I may have the ability to pick up a Clausing 4914 locally for less than $1000.  I am a beginner and currently own a 9" SB with no quick change gearing.  When I looked at the Clausing today, it appears to be lightly used, and runs smoothly. However, I could not change the position of the quick change gear box other than just moving the shifter vertically.  I also could not figure out how to engage the lead screw. There was a lever at the top rear of the lathe that I believe was for the back gearing but when it was slid into the "Back" position the lathe would not turn.  Not knowing the machine, or for that sake any lathe real well, I didn't want to play with it much not knowing what I was doing.  There is no operator available where it is for sale.
Can someone please let me know some basic procedure I can do that will at least tell me that the lathe is operational and not crashed?  I would appreciate that very much.



Thanks
Jonathan


----------



## Doubleeboy (Dec 17, 2014)

There are numerous posts on all the metal working forums on how to check out a lathe, or do a google search.

That said it might be worth your time to find someone experienced in your area to look over the lathe with you.

Lathes that look good can still be clapped out if the bed wasn't lubes regularly or it was repeatedly crashed.  Conversely lathes that are filthy with 50 years of oil crusted on them can turn accurate close tolerance work.  

Personally I would be very hesitant to buy a lathe I could not see under power and if possible turn a small test bar up near headstock to check for wear.

Good Luck
michael


----------



## Jonathans (Dec 17, 2014)

Thanks Michael,
I followed some basic procedures that I did find through searches and the lead bar would not engage, nor could I shift the gearbox.
This would lead me to believe that the lathe is not functional, but I posted here just in case there was something particular with Clausing lathes that I was missing.


----------



## chips&more (Dec 17, 2014)

I would be a little careful, but siding more so on buying it!

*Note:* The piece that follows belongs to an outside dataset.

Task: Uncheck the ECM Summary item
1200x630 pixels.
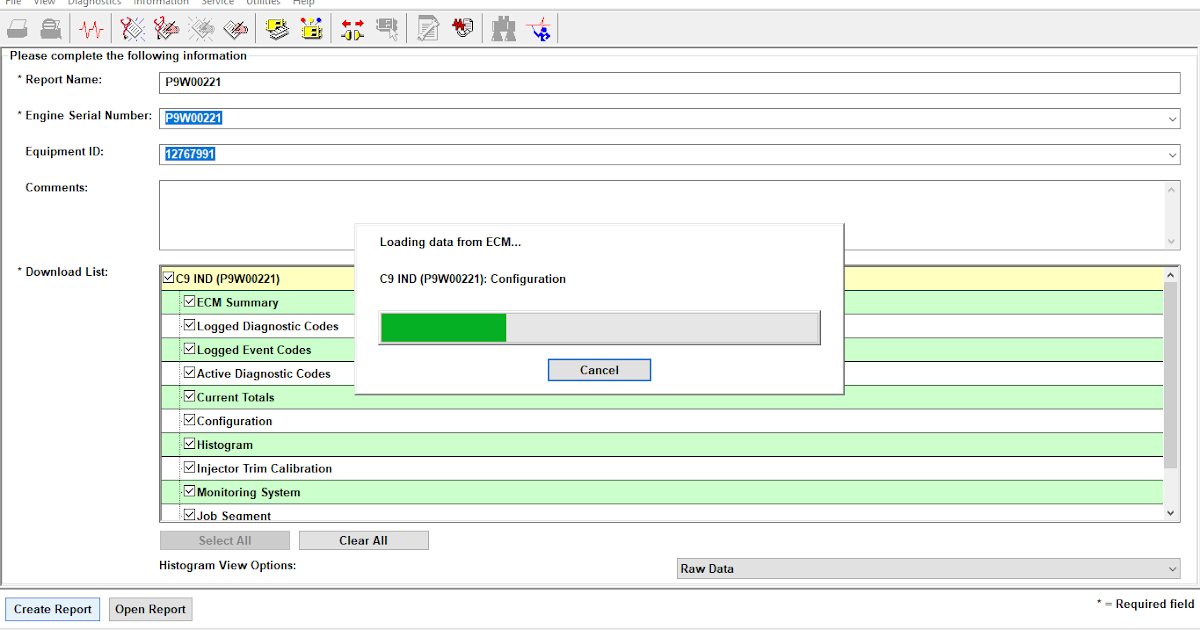Action: click(x=189, y=301)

Especially if the owner has deceased, divorced or some story like that. Try and engage the feed (right or left) and turn the spindle with your hand (the gears may not be lined up).  And while turning the spindle, try again and engage the QC. The feed screw will not turn unless the QC is in a position. That lathe is worth more than $1K any day of the week, Good Luck, Dave.


----------



## LEEQ (Dec 17, 2014)

plus one on everything chips said)


----------



## wa5cab (Dec 17, 2014)

Jonathon,

There are (almost?) always two things to do (move) in order to engage or disengage back gears on a lathe or mill.  On the 4900 Series, before you move the lever, you open the cover on the left end of the headstock and pull out the handwheel visible there.  This disengages direct drive.  Then shift the lever to the left (when standing in front of the lathe) to engage back gear. You may have to rotate the spindle slightly in order to get the gearsto mesh. To return to direct drive, first disengage back gear by moving the lever back to the right and then push the hand wheel back in.  You will probably have to rotate the handwheel slightly in order to get the gears or clutch to mesh.

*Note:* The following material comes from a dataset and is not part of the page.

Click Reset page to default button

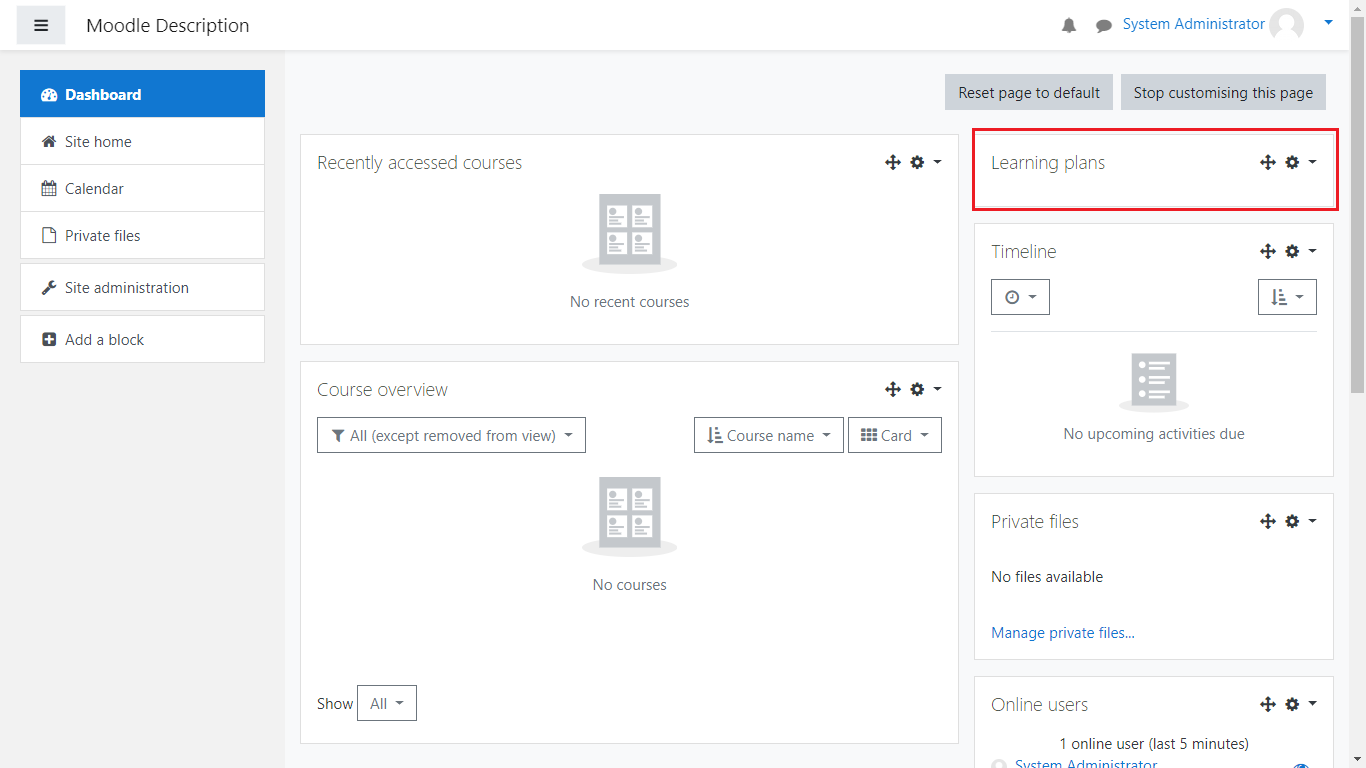click(1028, 92)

Go to the Clausing/Colchester folder in Downloads, then the Clausing lathe manual folder.  At the bottom of the list, you will find two fair copies of the 4900 series manual.  One is formatted for printing and the other for reading.  You may have to get over 30 posts first, but you are close now.

Robert D.


----------



## rafe (Dec 17, 2014)

I know how I would check it out ......over the course of  a few years in my shop. If that is a picture of the lathe


----------



## Jonathans (Dec 18, 2014)

Thanks guys! That's exactly the kind of info I was looking for. I'll head back there and check it out again.


----------



## alloy (Dec 18, 2014)

rafe said:


> I know how I would check it out ......over the course of  a few years in my shop. If that is a picture of the lathe





Your all the way in Florida, it would be better in my shop, I'm in the same state


----------



## echesak (Dec 19, 2014)

Jonathan, 

Feel free to PM me for any detailed questions out of the scope of this post.  I have that exact lathe.  I bought mine for $150. Although it was complete, it was fairly well used and needed a lot of clean-up.  But it's worth a lot more than $150.  In fact the brand new Baldor brake motor that was installed, is worth about 6X what I paid.  It's got a little backlash on the cross slide and required A LOT of clean-up, but I've made a lot of good parts on it.  Here in the desert Southwest, things rarely rust.  So that's never really an issue for me.

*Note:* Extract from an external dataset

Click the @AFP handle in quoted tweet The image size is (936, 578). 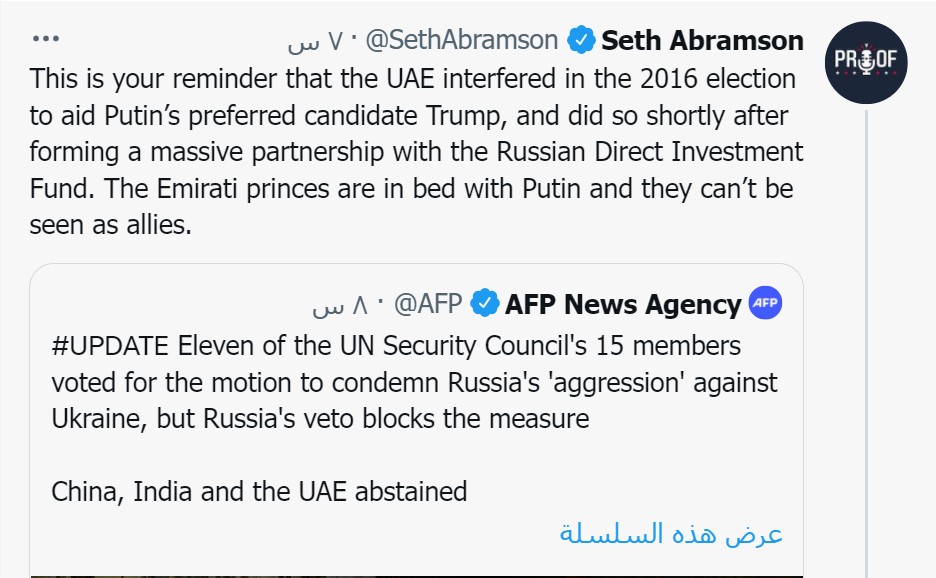pos(429,303)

The QC gear box requires the handle to slide.  Mine was a little gummed-up. It wouldn't initially slide.  After cleaning and a good lube, it works much better.  When you engage the back gear lever, you have to pull the little plunger on the end of the hand wheel on the RH end of the machine.  It's located just around the through hole.  The fact that it will go into back gear is great.  It interfaces mechanically with the reversing lever.  On mine, the hole on the rear of the machine housing, where the reversing lever pivots, is a little worn.  So I have to lift the lever a little, to disengage the lock.  I just need to re-drill and insert a new bushing, I've just never had the need yet.  Mine makes some noise in the gearing, when in back gear.  I've yet to figure it out.  My cross-slide threads have a bit of wear and backlash.  So you might want to look at this also.  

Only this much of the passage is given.